------ Data supplied
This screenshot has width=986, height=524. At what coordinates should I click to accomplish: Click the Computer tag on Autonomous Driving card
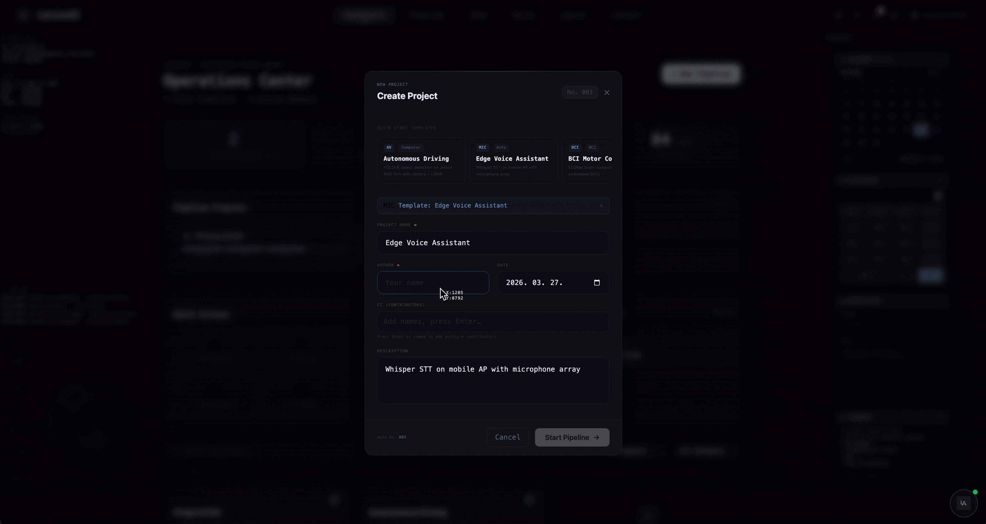411,147
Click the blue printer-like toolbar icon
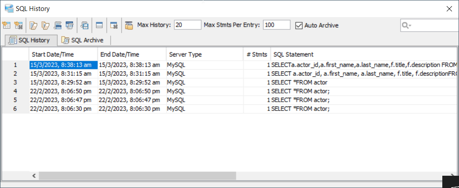This screenshot has height=188, width=459. tap(58, 25)
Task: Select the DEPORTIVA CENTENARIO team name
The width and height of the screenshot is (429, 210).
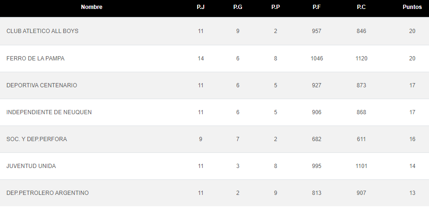Action: 42,85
------------
§ **Work item**:
Once you reach the line containing "The width and", print it and every line after it exactly, through the end of the entries, without any pictures.

§ **Exercise solution**:
The width and height of the screenshot is (429, 210).
Action: 42,85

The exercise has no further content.